栃木に暮らしはじめ宇都宮に通勤するのも10年以上経つが、数年前から健康上の理由で宇都宮駅からの自転車通勤に代えた。全国の中でも多い雷や、時折降る雪やヒョウにはさすがに負けるが、雨にも負けず通勤している。怪我の功名とでもいえるだろうか、四季を身近に感じるだけでなく、視点が変わり、これまで見えなった風景もみえるようになった。

東武宇都宮駅から自転車に乗り宇都宮市総合福祉センター前を通りすぎ、サザンカ並木を通り過ぎると、交差点で大きなトチノキに出会う。夏の暑い日には、このトチノキの木陰で一息つく。ちなみにトチノキは栃木の県木であり、実のアクを抜いてつくったトチモチも美味しい。

釜川沿いの「釜川プロムナード」は石畳になっているが、1970年代に洪水対策として二層構造となり、さまざまな工夫がありサイクリングするのも楽しい。クリスマスの時期には「新橋の滝」の水力を活用した青いイルミネーションが光る。「ロマンチックドーム」は、大谷石の柱をベースにしたバラのアーチがあり、手づくり郷土賞もとっている。桜の季節には、川の上に床がつくられ桜見ができる場が設けられる。二荒山神社へと続く赤いアーチの御橋では、若山牧水が大正9年に歌を詠んだという。「とんがり帽子館」と名づけられたスイス風の東屋の上には時計があり、中には地域コミュニティにおける工夫を称える賞状も並んでいる。

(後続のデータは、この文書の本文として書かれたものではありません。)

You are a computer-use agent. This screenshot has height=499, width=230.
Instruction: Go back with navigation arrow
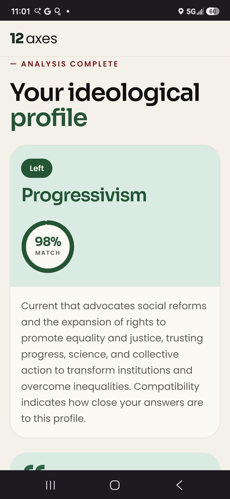click(179, 485)
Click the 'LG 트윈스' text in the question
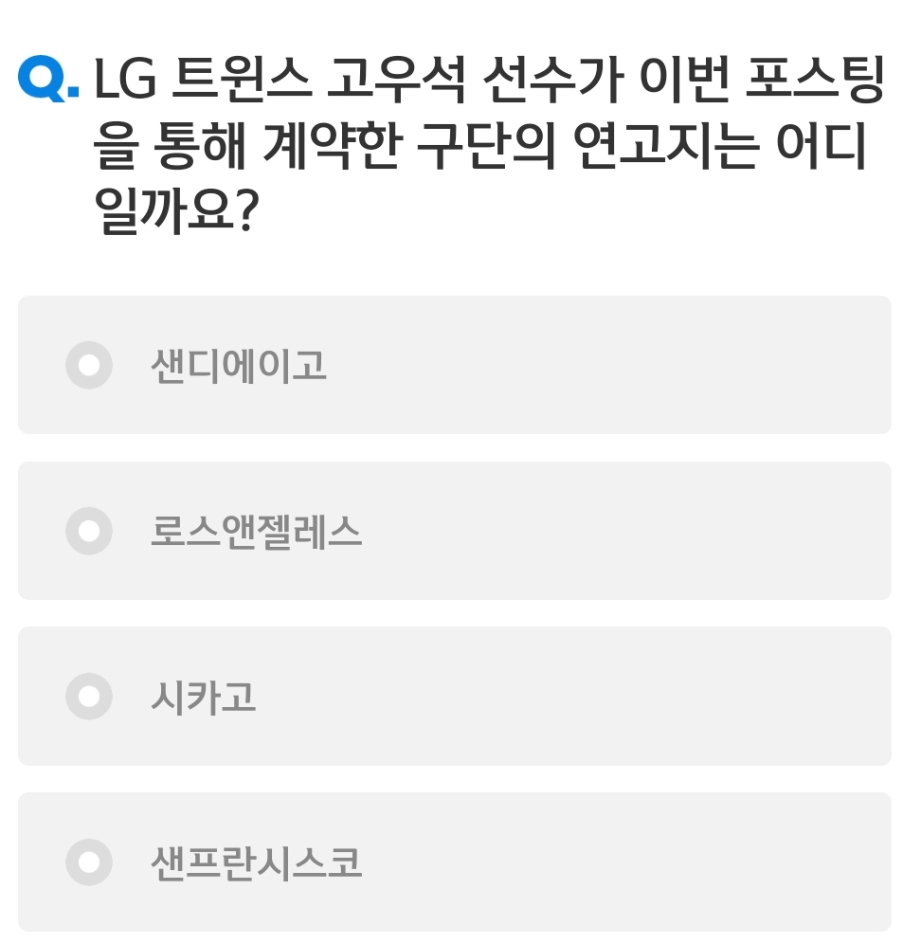 pyautogui.click(x=203, y=79)
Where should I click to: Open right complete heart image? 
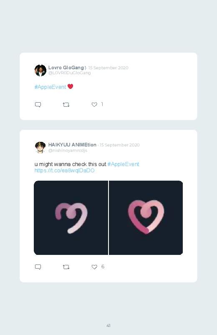point(146,218)
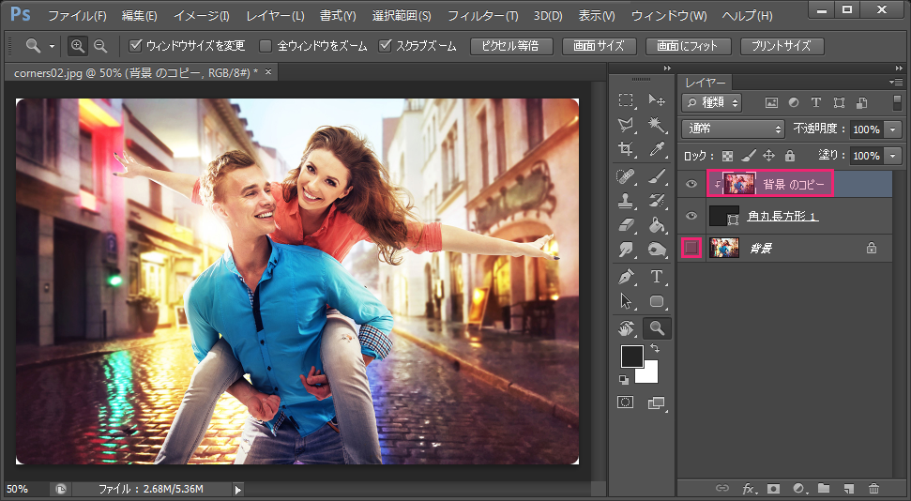Choose the Eraser tool
This screenshot has width=911, height=501.
[x=626, y=224]
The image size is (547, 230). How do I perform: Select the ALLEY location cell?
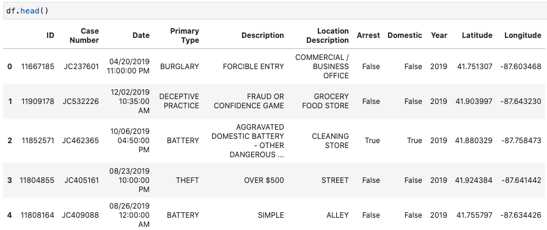click(337, 215)
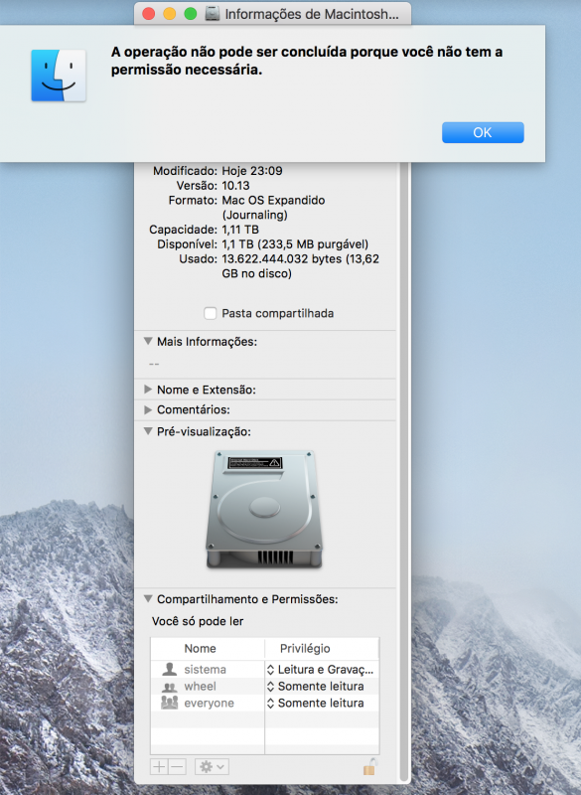Expand the Nome e Extensão section

pos(148,390)
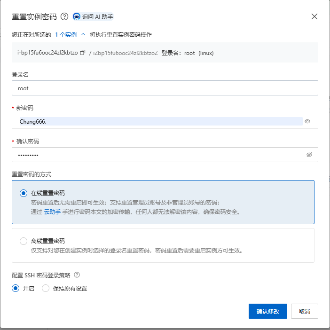330x330 pixels.
Task: Select 在线重置密码 radio option
Action: pyautogui.click(x=24, y=193)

春には田川沿いの桜がよくみえる押切橋の手前の交差点には、旧町名「押切町」の歴史の説明がある。この橋は水戸や真岡に行くためにも主要な橋であり人の往来が多かったが、田川の氾濫の影響を受ける場所であるため、「押切町」と呼ばれるようになった。「宇都宮の軌跡」の説明は宇都宮市内の名所にあり、その地の歴史を知ることができる。

クチナシの花が春に香るさざなみ公園からも入れるスカイブリッジ遊歩道には、ハナミズキ並木の他、ケヤキやカシなどの木も並び、アジサイ、アフリカン・リリィ、コスモスなどが季節ごとに咲くだけでなく、シャクヤクなどを植えた民家の庭も垣間見える。ルートを選ぶと、勤務時間前後の自転車通勤も、リフレッシュできるひとときとなる。宇都宮市では「宇都宮自転車マップ」を発行しているが、自転車で宇都宮をもっと楽しんでみませんか。